Car leur sépulcre est plein de cris et de fumée
Et, devant leurs yeux clos en de pâles torpeurs,
Passe la vision de la plaine embrumée
D’haleines, de poussière et de rouges vapeurs.
Ils attendent, tout prêts à se lever encore,
Les premières lueurs, le clairon du réveil,
Le lourd piétinement des chevaux à l’aurore,
Les chansons du départ… et la marche au soleil !
Que le ciel triomphal du couchant leur rappelle
Les vieux champs de bataille et de gloire, en versant
L’écarlate sinistre et la pourpre cruelle
De ses reflets, pareils aux larges flots de sang !
Que le vent, aux clameurs de victoire et de rage,
Le vent qui dispersait la cendre des foyers,
Mêle à leur tombe ardente, avec un bruit d’orage,
Le superbe frisson des drapeaux déployés !
Sommeil
Ton sommeil m’épouvante, il est froid et profond
Ainsi que le sommeil aux langueurs éternelles.

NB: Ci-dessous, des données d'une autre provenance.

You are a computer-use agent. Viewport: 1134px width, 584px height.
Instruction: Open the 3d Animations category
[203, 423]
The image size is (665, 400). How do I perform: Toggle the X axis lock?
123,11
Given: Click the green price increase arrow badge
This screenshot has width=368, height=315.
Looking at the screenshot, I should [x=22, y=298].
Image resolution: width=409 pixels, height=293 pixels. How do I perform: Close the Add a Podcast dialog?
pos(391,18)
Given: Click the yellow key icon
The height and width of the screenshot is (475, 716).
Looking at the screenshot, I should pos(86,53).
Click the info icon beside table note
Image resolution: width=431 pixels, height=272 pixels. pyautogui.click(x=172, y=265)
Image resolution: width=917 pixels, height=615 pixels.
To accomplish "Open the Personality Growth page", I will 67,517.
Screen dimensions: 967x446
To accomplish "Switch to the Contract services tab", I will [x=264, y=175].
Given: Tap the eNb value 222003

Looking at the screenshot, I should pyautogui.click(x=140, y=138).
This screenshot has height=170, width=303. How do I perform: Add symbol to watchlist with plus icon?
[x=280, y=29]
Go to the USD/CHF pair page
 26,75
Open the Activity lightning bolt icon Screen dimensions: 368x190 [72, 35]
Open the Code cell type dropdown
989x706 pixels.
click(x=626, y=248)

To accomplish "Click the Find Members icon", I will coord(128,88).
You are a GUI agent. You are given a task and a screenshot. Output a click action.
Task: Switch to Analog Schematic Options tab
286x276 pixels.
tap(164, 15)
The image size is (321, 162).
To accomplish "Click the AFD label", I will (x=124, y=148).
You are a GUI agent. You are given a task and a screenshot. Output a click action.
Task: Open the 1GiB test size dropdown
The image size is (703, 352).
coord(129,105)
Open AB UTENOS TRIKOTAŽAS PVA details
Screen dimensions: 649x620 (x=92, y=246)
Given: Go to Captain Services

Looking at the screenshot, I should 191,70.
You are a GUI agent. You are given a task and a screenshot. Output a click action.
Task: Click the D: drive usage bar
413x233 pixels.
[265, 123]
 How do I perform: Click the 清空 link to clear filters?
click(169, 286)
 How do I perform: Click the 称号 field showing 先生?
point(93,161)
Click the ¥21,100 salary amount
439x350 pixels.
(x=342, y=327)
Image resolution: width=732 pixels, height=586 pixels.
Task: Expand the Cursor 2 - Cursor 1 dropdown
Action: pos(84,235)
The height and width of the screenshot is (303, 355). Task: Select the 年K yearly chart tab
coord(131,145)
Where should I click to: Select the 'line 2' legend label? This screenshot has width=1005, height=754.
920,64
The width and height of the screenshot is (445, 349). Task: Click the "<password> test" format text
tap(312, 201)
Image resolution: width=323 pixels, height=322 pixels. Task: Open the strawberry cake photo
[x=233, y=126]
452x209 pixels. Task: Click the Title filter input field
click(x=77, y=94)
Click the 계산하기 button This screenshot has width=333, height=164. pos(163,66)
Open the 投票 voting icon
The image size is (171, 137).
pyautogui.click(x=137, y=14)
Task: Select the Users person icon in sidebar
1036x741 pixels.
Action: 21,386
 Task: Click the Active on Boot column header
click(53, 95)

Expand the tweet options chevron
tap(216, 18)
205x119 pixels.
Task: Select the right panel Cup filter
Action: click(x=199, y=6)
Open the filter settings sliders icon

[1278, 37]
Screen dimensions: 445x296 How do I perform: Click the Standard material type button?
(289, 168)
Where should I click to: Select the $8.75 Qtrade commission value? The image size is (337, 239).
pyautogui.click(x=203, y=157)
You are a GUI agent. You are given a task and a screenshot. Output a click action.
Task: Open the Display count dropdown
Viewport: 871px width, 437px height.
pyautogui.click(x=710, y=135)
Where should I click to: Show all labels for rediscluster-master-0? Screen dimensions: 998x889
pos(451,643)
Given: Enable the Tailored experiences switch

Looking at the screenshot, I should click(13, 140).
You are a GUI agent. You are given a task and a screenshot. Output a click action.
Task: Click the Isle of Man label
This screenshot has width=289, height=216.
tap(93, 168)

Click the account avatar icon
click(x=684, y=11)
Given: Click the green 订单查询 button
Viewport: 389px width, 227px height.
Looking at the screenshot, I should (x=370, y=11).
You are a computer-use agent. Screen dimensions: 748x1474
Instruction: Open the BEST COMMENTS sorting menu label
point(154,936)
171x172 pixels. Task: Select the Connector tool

J’ai peur de tes yeux clos, du calme de ton front.
Je guette – et le silence inquiet me confond –
Un mouvement des cils sur la nuit des prunelles.
Je ne sais, présageant les mortelles douleurs,
Si, dans la nuit lointaine où l’aurore succombe,
Ton souffle n’a pas fui comme un souffle de fleurs,
Sans effort d’agonie et sans râle et sans pleurs,
Et si ton lit d’amour n’est pas déjà la tombe.